Continue the article on how tablets are changing search, starting right after its final sentence.

### Selection:

-------------------------

A text-based, context-less search experience, the type of search experience consumers have come to expect on the web, is becoming passé as touchscreens replace keyboards and tablets re-imagine what’s possible.

“I give you a query and you give me an answer,” says Norman Winarsky, vice president of SRI Ventures and longtime search expert, on what search is today. “But the search bar doesn’t understand my query.”

“The tablet offers the opportunity for discovery, as well as for search,” he adds, “and not only for discovery, but for inspiration.”

As the co-founder of personal assistant startup Siri — which was acquired by Apple and may find its way into iOS 5 — and an investor in a number of future tech search-driven startups, Winarsky has an ever-present eye on trends in search.

In an interview with Mashable, Winarsky details how tablets are changing the way we search.

The Unified Experience





“Tablets enable a full, interactive experience that involves not only text, but potentially speech and interactions,” he says.

Search on tablets will incorporate how you engage with your tablet’s touchscreen, front and back cameras and microphone. “Where are you looking? What are you seeing? How much time are you spending reading?,” he says as ways to imagine new avenues for search on tablets.

The tablet, more so than other devices, can know enough about you to understand the context around your queries and give you better answers, he says. “Search becomes a unified experience on a tablet … a unified experience between our eyes, our ears and our cognitive processes.”

-------------------------

### Information given:
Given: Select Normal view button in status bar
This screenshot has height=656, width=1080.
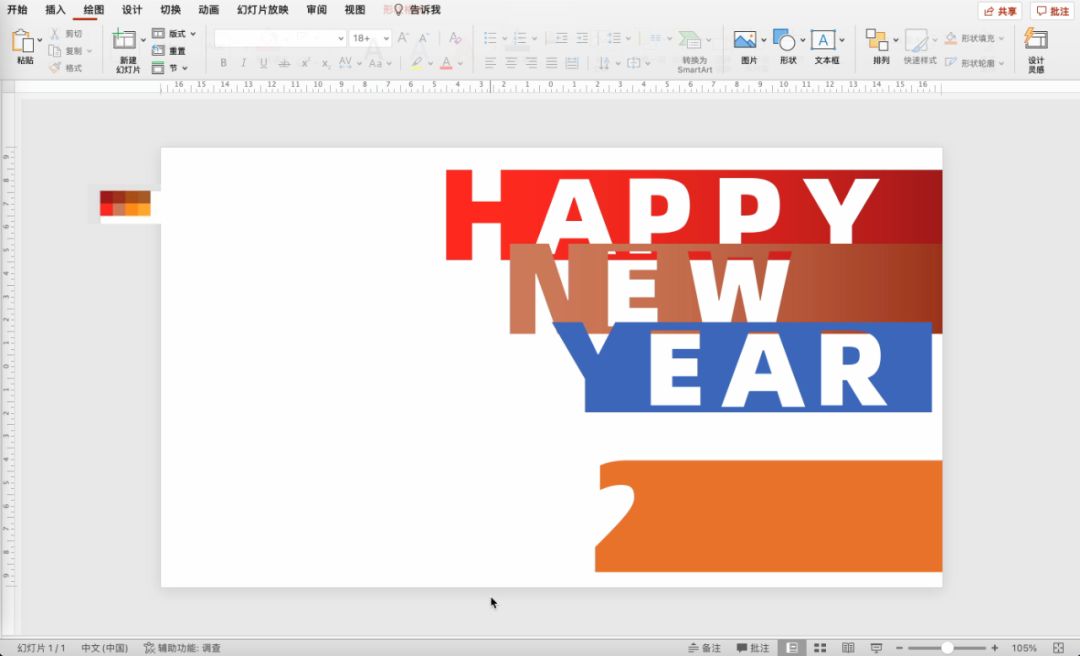Looking at the screenshot, I should (791, 648).
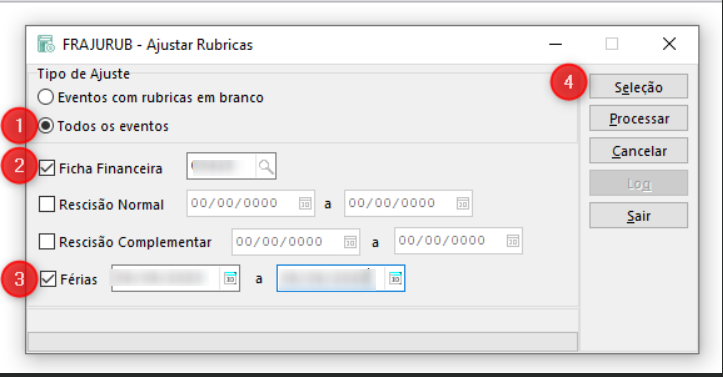Screen dimensions: 723x377
Task: Open calendar for Rescisão Complementar start date
Action: coord(350,242)
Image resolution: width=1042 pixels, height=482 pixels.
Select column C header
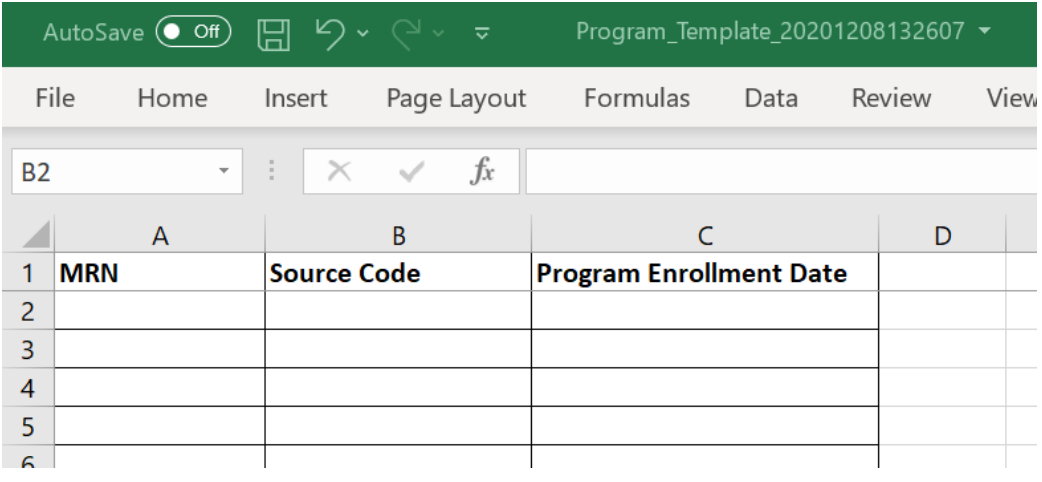(x=705, y=236)
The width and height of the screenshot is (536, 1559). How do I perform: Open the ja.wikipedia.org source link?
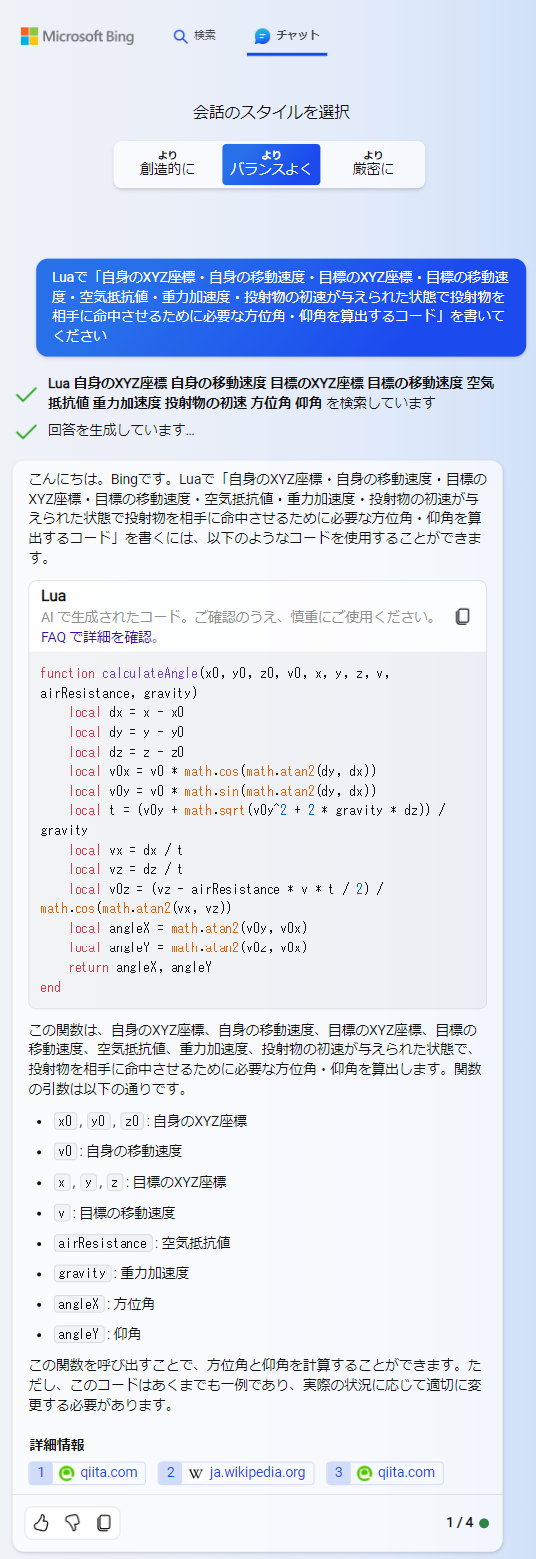236,1473
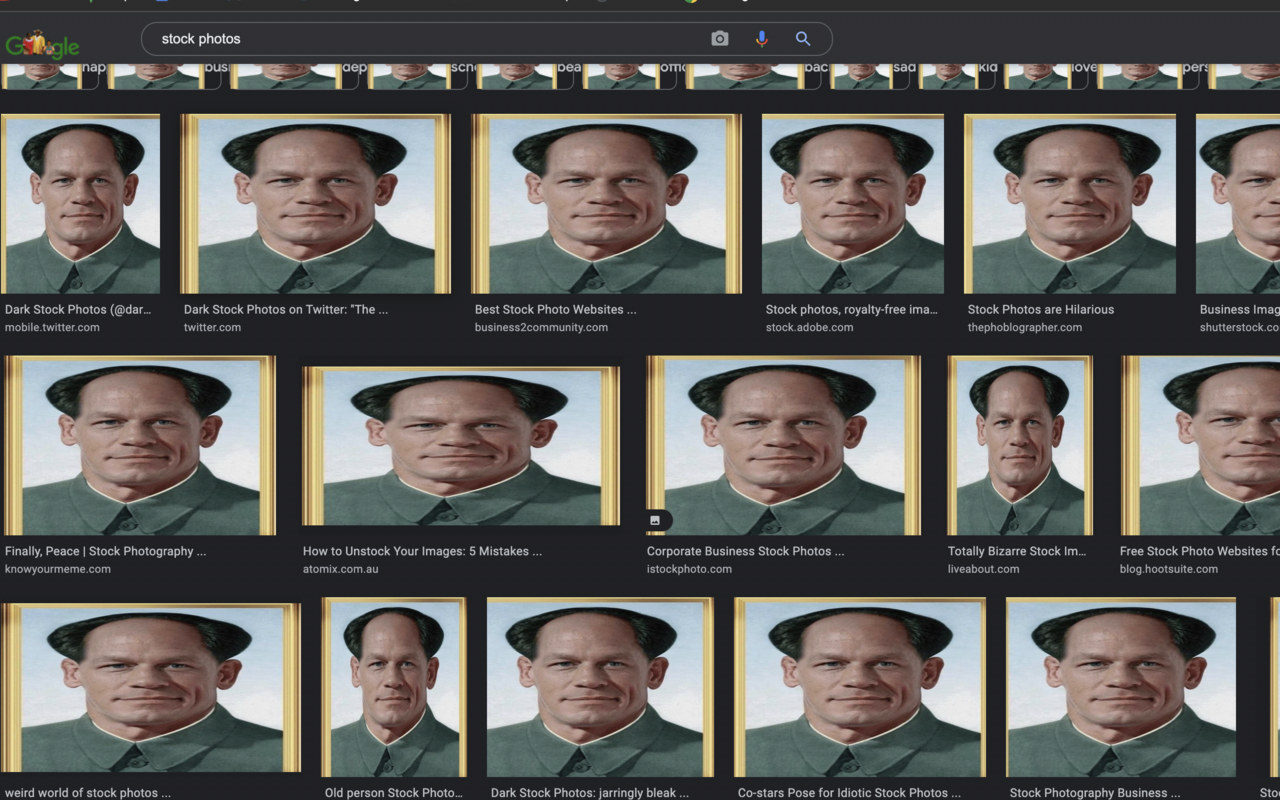Open the stock.adobe.com source link
Screen dimensions: 1280x800
pyautogui.click(x=810, y=326)
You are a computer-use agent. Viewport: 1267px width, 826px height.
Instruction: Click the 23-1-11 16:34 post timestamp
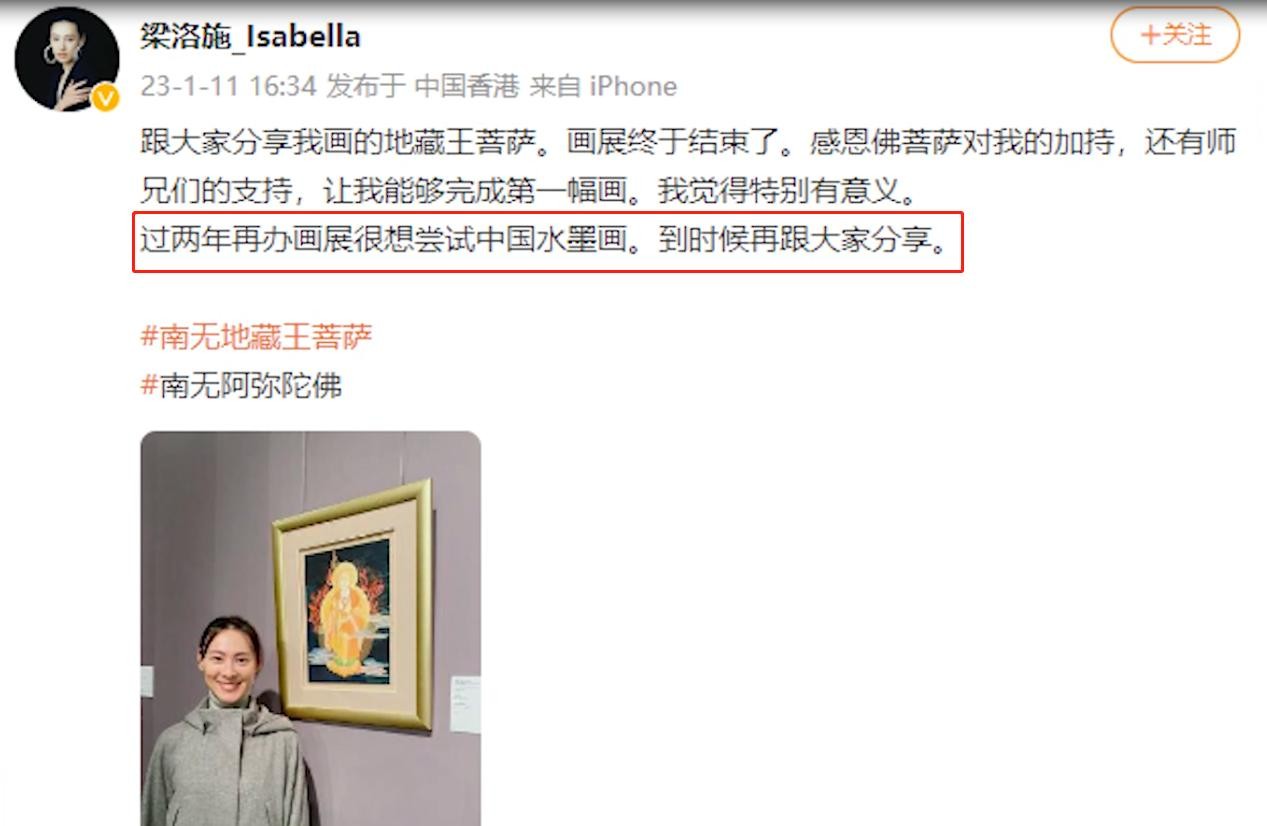(x=228, y=86)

-------------------------

### Output of the task:
The future of search, as pioneered by the tablet’s form factor, is the dynamic interaction among all of your senses, foretells Winarsky.

Winarsky’s predictions aren’t all that far fetched, especially if you align yourself with the camp that believes that tablets will replace laptops and PCs as the primary devices for personal computing purposes.

Forrester, for one, estimates that tablet sales will total 195 million between 2010 and 2015, with tablet sales eclipsing laptop sales by 2015. Apple is currently dominating the market; it alone sold 9.25 million iPads in its fiscal third quarter — the company’s best quarter ever.

In a post-PC world, keyboards will play second fiddle to fingers and gestures. Cameras will conjoin the physical with the virtual. Our voices will tell our tablets what we want, and our tablets will process speech in a near-cognitive fashion. All those dynamics will aid significantly in the discovery on information with right-here, right-now context.

The New Battle





Who then is best positioned to command this new frontier in next generation, tablet-optimized search?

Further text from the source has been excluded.